For an upcoming cataract surgery, I have to choose if I want a lens that can focus far or near. For GA pilots, what makes the most sense? The ophthalmologist said he can focus to any distant I want.
I suppose either way, I'll need glasses to compensate for whatever distance isn't optimal, but is there a preferred distance for pilots? Thank you!
Talk with your eye doc about the monovision option, where one eye is set near and the other distant. The FAA allows you to fly with that after a 3-6 month adaptation period. They don't allow that option with contacts as you'll be switching back and forth every time you'll insert/remove the lenses so adaptation doesn't occur, but it is an option with IOL's. Talk to Bruce Chien (www.aeromedicaldoc.com) for more details on the FAA process involved with that option.
That said, after experimenting with multiple options to correct my very poor uncorrected distant vision complicated by the onset of presbyopia, I've settled on distant vision contacts for normal use plus reading glasses for near vision as needed. I would not want to have to go back to wearing glasses most of the time, especially for outdoor and sporting activities. When the time comes (as my ophthalmologist says it will) that cataract surgery and IOL's are needed, my plan is to continue the same idea – implantation of distant vision IOL's with supplemental reading glasses as needed.
@Michael Bellino A lot depends on your current vision. I have glaucoma in my left eye and drops accelerated the cataracts in that eye. However, since I had 20/20 vision in that eye (before the cataracts developed) and do not need reading glasses, he gave me a lens that helps me see better at night.
He also said that he have some patients that only need surgery in one eye that will pick a lens that does not compliment the other eye. When this is done, the other eye will try and compensate which can make things worst. Something else to consider unless you are having both done.
I have been flying with monocular vision with a single contact for more than 7 years (and living with for 15 years) . It is wonderful. Born with amblyopia (lazy eye) so right eye is poor vision. Ophthalmologist years ago said try making the weak right eye the reading eye. So I have a 30 day contact always in the right eye and set to proper distance for computer (which is similar to plane). It is great. I did get a 3rd class medical before Basic Med came out but now basic med. I see 20/20 left eye at distance and perfect reading with right eye. I do keep a pair of cheater glasses in the plane just in case I rub the contact out or get something in my eye for backup. Also have wetting solution as the contact tends to dry out at altitude (also commercial flying). NO GLASSES. It does take several weeks to get used to it. And even now when I have the contact out for a few days (if my eye is bothering me), it takes 48 hours for brain to re-equilibrate. Is it good for you? That ophthalmologist has his wife set up the same.
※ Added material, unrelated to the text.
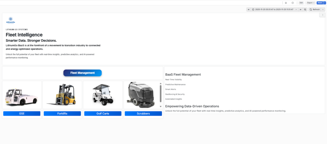
Task: Zoom out the time range
Action: coord(305,10)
Are you flying with multifocal IOL's? Literature suggests they may not be the best choice for flying.
See “Are you a good candidate…”
I tried multifocal contacts and found them inadequate for flying/driving as the distant vision clarity was less than great, especially at night. In the plane I was having trouble spotting traffic and in the car I couldn't read street signs well enough. That moved me to go back to single vision distance contacts and accept the penalty of needing reading glasses for near vision. I suppose multifocal IOL's might work better than contacts, but I'd like to hear about actual experiences flying with the IOL version.
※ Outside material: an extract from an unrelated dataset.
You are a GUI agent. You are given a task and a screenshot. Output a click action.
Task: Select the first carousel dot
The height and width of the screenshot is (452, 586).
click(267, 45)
Multifocal IOL technology is better than MF contact lenses. CL's can develop film, and move with the blink, whereas MF's don't. In addition, the MF technology has improved, the Alcon PanOptyx and Vivity are great lenses, the Restor is an older version that caused excessive glare; in addition, the JnJ Eyhance is not a MF, yet gives slightly increased depth-of-focus over a single vision IOL, as does the new RxSight Light Adjustable IOL. You need to consult with an eye surgeon who is familar with all the options, not only monovision (which works great and you could do a CL trial to test it, prior to making a surgical decision). I'm an ophthalmologist.